Think of this as your research agent-the one that goes out and gathers all the pieces of the puzzle before anyone tries to solve it.

Design Phase = Solution Generation

The Design phase is where multiple agents can work in parallel to generate different approaches:

  • Specialist Agents: Different agents with expertise in different domains proposing solutions from their perspectives
  • Creative Generation: Brainstorming multiple approaches without immediately judging them
  • Research-Based Options: Using the gathered intelligence to craft solutions grounded in facts
  • Constraint Checking: Ensuring proposed solutions are actually feasible given the user’s limitations
  • Alternative Strategies: Generating backup plans or different approaches to the same goal

Instead of one agent trying to do everything, you might have a technical agent, a creative agent, and a practical agent each proposing their best solution.

Choice Phase = Decision and Response

The Choice phase brings everything together with a coordinator agent:

  • Option Evaluation: Systematically comparing the proposed solutions against the user’s criteria
  • Risk Assessment: Understanding the tradeoffs and potential downsides of each approach
  • Final Decision: Selecting the best option or combining elements from multiple proposals
  • Response Generation: Crafting a clear, actionable response for the user
  • Follow-up Planning: Setting up ways to check if the solution worked and adjust if needed

This coordinator agent acts like a project manager, weighing all the input and making the final call.

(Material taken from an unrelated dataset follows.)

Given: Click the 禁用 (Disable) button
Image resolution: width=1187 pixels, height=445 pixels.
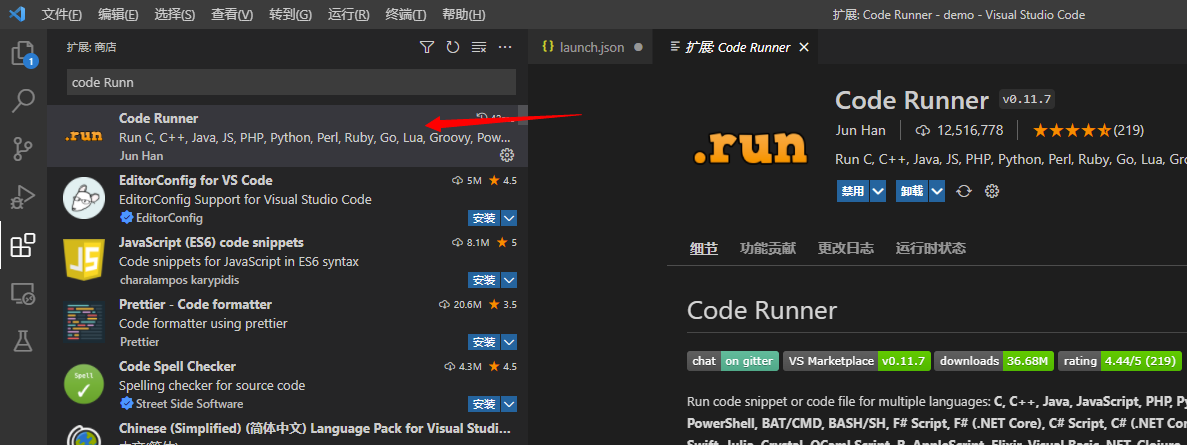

Bounded Rationality in LLM Agents

Just like humans, LLM agent systems operate under real constraints. They have limited context windows, work with imperfect or outdated information, face API rate limits, and often need to respond quickly. Acknowledging these limitations leads to better agent design.

Instead of trying to gather perfect information or generate perfect solutions, you design agent systems that find good-enough answers quickly and reliably. This might mean setting search limits, using cached results when fresh data isn’t critical, or having agents satisfice rather than optimize.

Building Better Systems (Human or LLM Agent)

Whether you’re improving your own decision-making or designing LLM agent systems, Simon’s framework suggests some practical approaches:

For Human Decision-Making:

  • Take time to really understand problems before solving them
  • Generate multiple options before choosing
  • Set up feedback loops to learn from your decisions
  • Accept that you’ll rarely have perfect information

For LLM Agent Systems:

  • Separate information gathering, solution generation, and decision-making into distinct agent roles
  • Build in multiple solution generators, not just single-shot responses
  • Include feedback mechanisms to learn from user satisfaction
  • Design for real-world constraints like token limits and API costs from the start

A Framework, Not a Formula

Simon’s framework isn’t a rigid process-it’s a way of thinking about decisions. Sometimes you’ll cycle through the phases multiple times. Sometimes you’ll spend most of your time in one phase. The key is having a structure that helps you avoid common decision-making traps while remaining flexible enough to handle the messy reality of complex problems.

Whether you’re building the next generation of AI systems or just trying to make better choices in your work and life, this simple three-phase structure provides a solid foundation. Intelligence, Design, Choice-understand, create options, decide and act. Simple concepts, powerful results.